● **TASK REQUIREMENTS**
A) From the piece below on groundwater loss and farm irrigation, list each irrigation method whose efficiency is given, along with its percentage.
B) Pick up the piece below on groundwater loss and farm irrigation right after its final sentence, and keep writing it.

On a still, warm evening in mid-June, leaves are reflected in the cool water that fills the irrigation channels of a pecan orchard in Clovis, California. This placid scene seems to have barely changed in the past 40 years.

Farmers in Israel have started using plastic irrigation trays to collect dew and funnel it to the plant. Credit: TAL-YA AGRICULTURE SOLUTIONS

Underground, however, the water table tells a different story. Satellite data show that in California's Central Valley, the most productive agricultural region in the United States, water levels in the aquifers have fallen by more than 20 millimetres a year between 2003 and 2012. The total volume of water lost in that period was about 30 billion cubic metres — almost the same as the capacity of the largest reservoir in the United States, Lake Mead in Nevada. The river basins that feed the aquifers are themselves shrinking, owing to a reduction in snowmelt from the surrounding Sierra Nevada mountains.

“California is facing a water crisis of epic proportions,” warns James Famiglietti, director of the University of California Center for Hydrologic Modeling in Irvine. If present trends continue, he says, the Central Valley will run dry in 60 to 100 years.

DIMINISHING RESERVES Over the years, the GRACE satellites have recorded massive water loss from aquifers around the world, as great as 4 cm per year (equivalent water depth) in some regions1,2,7. Credit: UNIVERSITY OF CALIFORNIA, IRVINE/NASA/JPL-CALTECH

This region is far from unique. Since 2002, when the first water-monitoring satellites were launched, Famiglietti has mapped diminishing groundwater reserves around the world (see 'Diminishing reserves'). His studies show, for example, that in the Indian states of Rajasthan, Punjab and Haryana, 109 billion cubic metres of water were lost from 2002 to 2008 (ref. 1), and in the Tigris and Euphrates river basins, shared by Turkey, Syria, Iraq and western Iran, 144 billion cubic metres of water were lost from 2003 to 2009 (ref. 2).

Agriculture accounts for about 70% of the world's freshwater use. Much of the irrigation water comes from underground reserves. But water is becoming an increasingly scarce resource — in many areas, climate change will result in more frequent droughts (see 'The dry facts', page S2). Less rain will create an even greater need for irrigation. Farmers around the world will need to find ways to increase their water supply or reduce their water use if the world is to achieve its aim of greater food security.

Drip feeding

Parts of the world with long histories of water shortages could serve as models. In Israel, for example, innovative use of water in agriculture is a matter of survival, says Alon Ben-Gal, an environmental scientist at the Gilat Centre, part of Israel's Agricultural Research Organization. Most of the country's farmed land is semi-arid with an annual rainfall of about 500 millimetres. “We hardly have enough water to drink,” Ben-Gal says. “If we want to have agriculture, we don't have much of a choice but to embrace new technologies.” This virtuosity is widely acknowledged. “Israel is off the charts in making every drop count,” says Famiglietti.

Not all irrigation is equal. Furrow irrigation, like that found in the orchards of California, is 64% efficient at getting water into plants for transpiration and growth, as opposed to being lost through evaporation or percolation deep into the soil. Sprinklers are a bit better, at about 75%. The best way, with an efficiency of 90%, is micro-irrigation, which uses plastic tubing to drip water at the base of plants in a regulated way.

● **PROVIDED MATERIAL**
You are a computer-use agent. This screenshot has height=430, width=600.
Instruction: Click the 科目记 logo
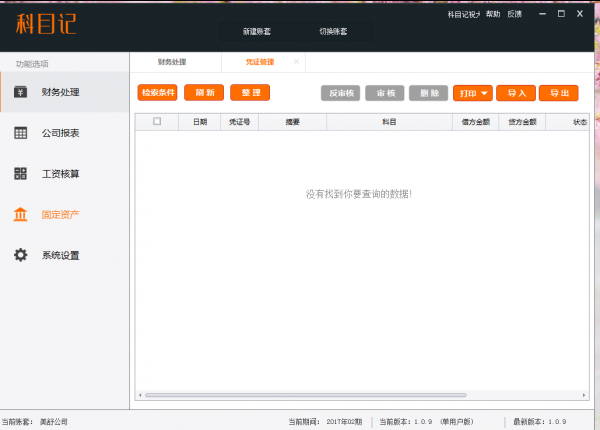click(46, 23)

● **RESPONSES BY TASK**
A)
- Furrow irrigation: 64%
- Sprinklers: about 75%
- Micro-irrigation: 90%

B)
Most of the water taken up by plants simply passes through them without being used. In order to decrease the amount of water the plant loses, scientists including Ben-Gal are trying to time the application of micro-irrigation drops to match up with the crop's actual water use. The same crop may require 3–4 times more water in a hot, dry place than it would in a cool, humid one. Ben-Gal has shown that near-continuous trickle irrigation improves the efficiency of water uptake by the roots of sunflowers, one of Israel's primary crops, compared with applying the same total amount of water once every 8 days, once every 2 days, or even 8 times a day3.

Solar systems

In Israel, 70% of agriculture relies on irrigation. At the other end of the spectrum, subsistence farmers in developing countries lack even the most basic water management technologies. In sub-Saharan Africa, for example, only 4% of agricultural land is irrigated, and most of that is concentrated in four countries: Madagascar, Nigeria, South Africa and Sudan. The Sudano-Sahel region of sub-Saharan Africa has significant groundwater reserves, but subsistence farmers lack the infrastructure and resources to pump it out.

Rural farmers in Benin, a small country in the Sudano-Sahel, typically grow one or two hectares of staple crops such as maize (corn), millet or tubers, relying on the rain that falls during a three- to six-month wet season. This dependence imposes a pattern of seasonal poverty and malnutrition. All the farmers are on the same schedule, so if the rains come they find themselves selling the same crops at the same time, creating gluts that depress prices. If the rains fail, none of them have crops to sell and they all go hungry.

A pilot project to bring solar-powered drip-irrigation systems to rural farmers in the Kalalé district in the north of Benin shows how these problems might be overcome4. In 2007, the Solar Electric Light Fund, a non-governmental organization based in Washington, DC, gave photovoltaic water pumps to farmers in the region, at a cost of about US$400 per farmer. The systems pump water from the ground at a rate determined by the sun. On sunnier days, when plants use more water, the photovoltaics produce more power, and more water drips onto the crops.

Stabilizing farmers' access to water, and minimizing their vulnerability to drought, has a positive domino effect, says Jennifer Burney, an environmental scientist at the University of California, San Diego, who has been studying the Benin programme. Burney says that the irrigation pumps enable farmers to grow crops at times of year when there is no rain. This removes the problem of all the farmers trying to sell the same crops at the same time. What's more, farmers with pumps are growing a greater diversity of crops, including green vegetables, improving their nutrition and financial situation as well.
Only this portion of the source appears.